Vol. I · May 2026
put a ring on it
An editorial on the small, circular things we keep
Journal/Article

Can I design a custom ring that can be adjusted in size later?

Short answer: yes, but with conditions. Long answer: it depends entirely on how the ring is built in the first place - and some designs make resizing almost...

Short answer: yes, but with conditions. Long answer: it depends entirely on how the ring is built in the first place - and some designs make resizing almost impossible. I've had more than a few clients come in with a ring they love, only to find out they'll need a shank replacement, not a simple stretch or shrink.

The ring's ability to resize comes down to four things: the metal, the construction, the stone setting, and the band's shape. Let me walk through each.

Metal matters more than most people think

18k yellow gold? Easy to resize. Platinum? More difficult - it often needs a shank replacement, not just a squeeze. Tungsten, titanium, and cobalt chrome? You can't resize them at all. They're hardened or coated, and heating them to adjust size either ruins the finish or cracks the metal. If you're building a custom ring in tungsten, you're committing to that size for life. I tell clients that plainly.

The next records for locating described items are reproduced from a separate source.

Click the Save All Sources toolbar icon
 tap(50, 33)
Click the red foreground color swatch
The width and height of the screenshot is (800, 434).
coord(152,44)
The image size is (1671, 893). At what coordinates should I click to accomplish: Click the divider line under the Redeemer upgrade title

For daily-wear rings in 18k or 14k, sizing is straightforward. For palladium or platinum, budget for a new shank - around $180 to $350 depending on the shop, and a week or two in the bench.

Stone settings that block resizing

This is the hidden trap. A plain solitaire with a head you can cut off and re-attach? Easy resize. But if the stones run all the way around the band - full eternity - you can't size it. The stones won't fit around a smaller or larger finger. The same goes for tension-set stones: the tension head is cut to a specific diameter, and changing it means remaking the head entirely.

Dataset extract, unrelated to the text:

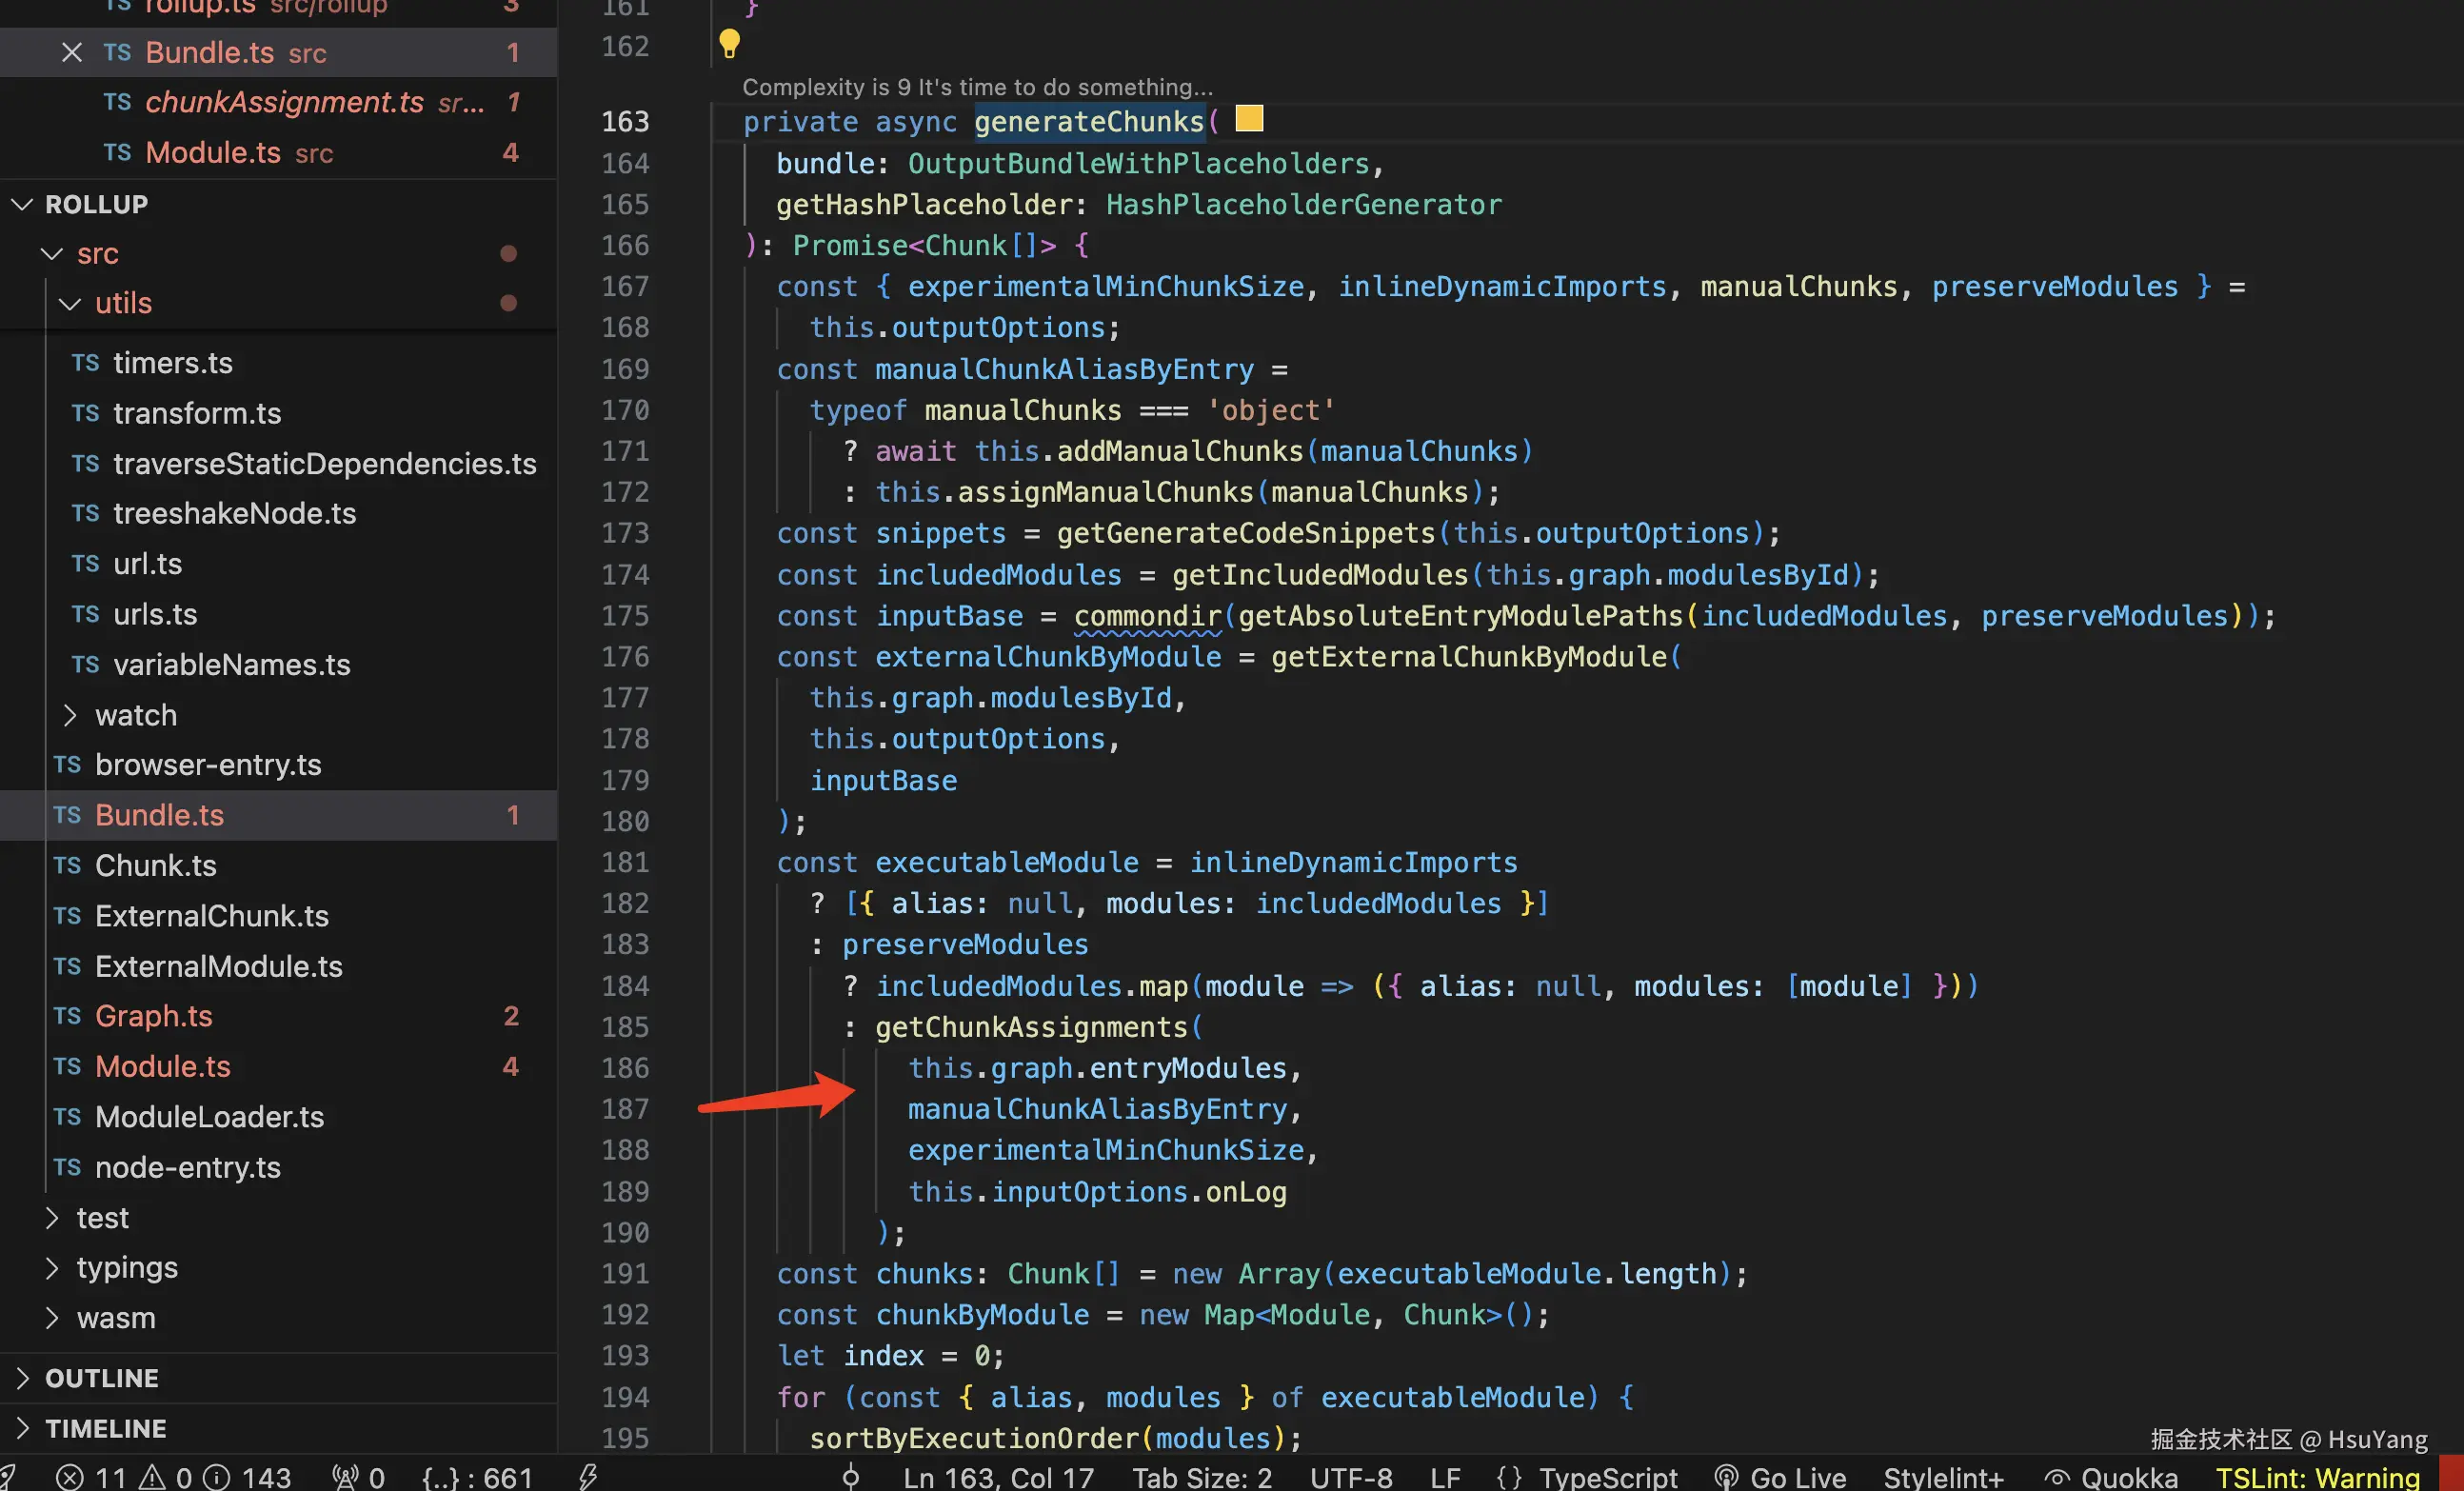The image size is (2464, 1491).
Task: Open Module.ts in open editors list
Action: [x=212, y=152]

Pavé or channel-set bands are adjustable, but only in certain directions. You can size up maybe one or two sizes before the stone positions get wonky. Sizing down more than a half-size compresses the metal and can loosen prongs. I've fixed rings that were sized down two sizes - the stones started rattling within a year.

Band width and shape

A thin band - say 1.5mm - is hard to size up more than a half size. The shank just doesn't have enough metal to stretch. A wider band, 2.5mm or more, can usually go one to two sizes without issue. And comfort-fit bands (rounded inside) are easier than flat bands, because the extra metal gives the jeweler something to work with.

What I tell clients who want future flexibility

Last spring a woman named Priya came in with a platinum full-eternity band she'd bought online. She'd lost about 15 pounds and needed a half-size down. The ring couldn't be sized without breaking the stone pattern. We ended up cutting out a section of the shank and re-mounting the stones - about $400 and three weeks. She said she wished someone had told her before she bought it. That's why I'm telling you now.

So yes - you can design a custom ring that adjusts later. Just tell your jeweler up front that you want to keep that option open. They'll design the shank and setting to allow it. Bury that request in a consultation email, and you might get a ring that looks beautiful but locks you in.